What the exercise asks: Only one stretch of the data below should be repeated: the lines from the line containing "Screen dimensions: 1288x936" through the line containing "Select the タイムライン配信設定 card label", inclusive, exactly as they are.

Dataset records:
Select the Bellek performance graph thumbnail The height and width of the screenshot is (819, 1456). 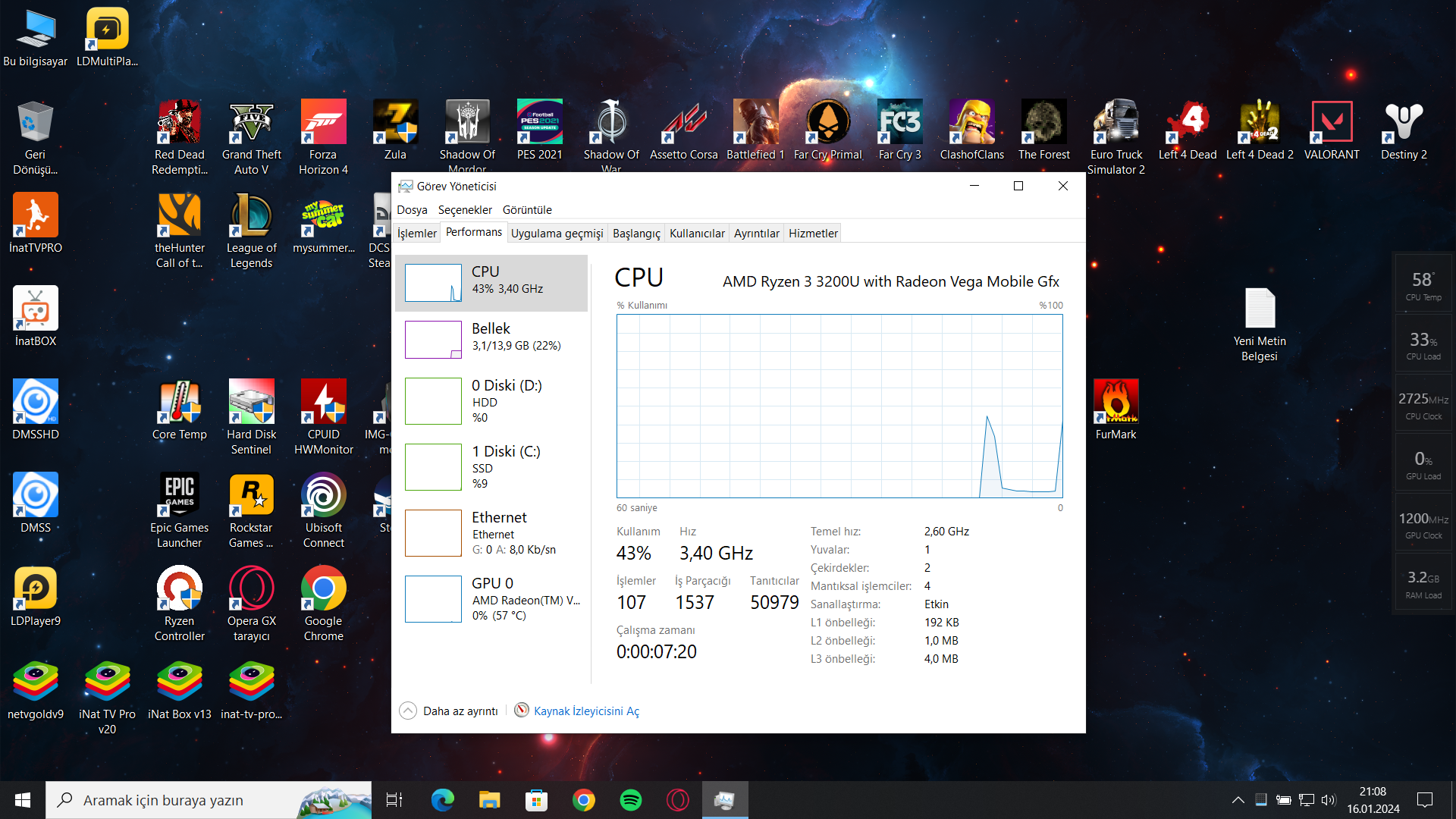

==

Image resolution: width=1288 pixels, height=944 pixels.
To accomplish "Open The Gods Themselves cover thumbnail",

--

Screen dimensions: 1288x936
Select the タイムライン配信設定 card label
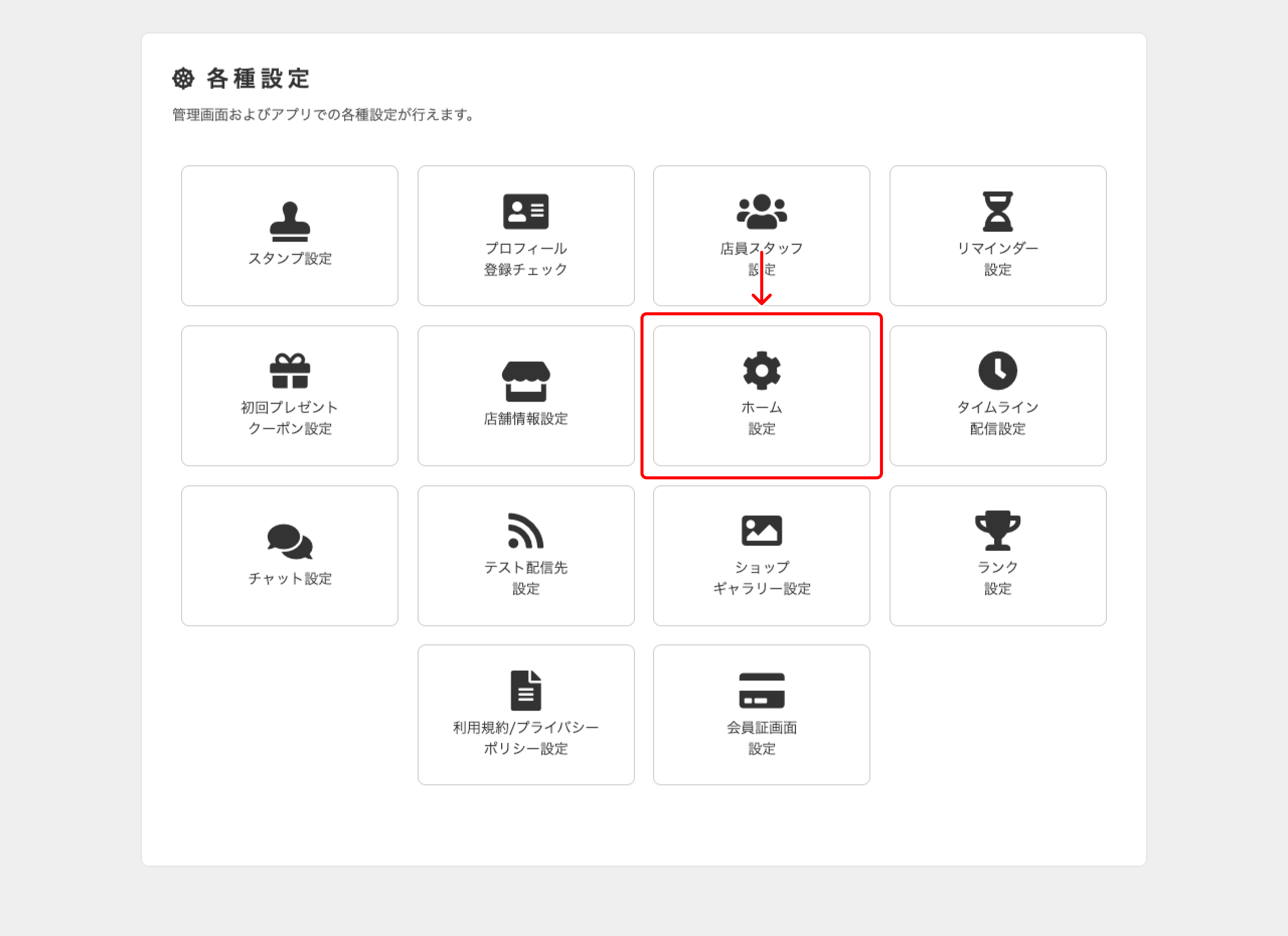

Solution for this task:
Screen dimensions: 1288x936
Select the タイムライン配信設定 card label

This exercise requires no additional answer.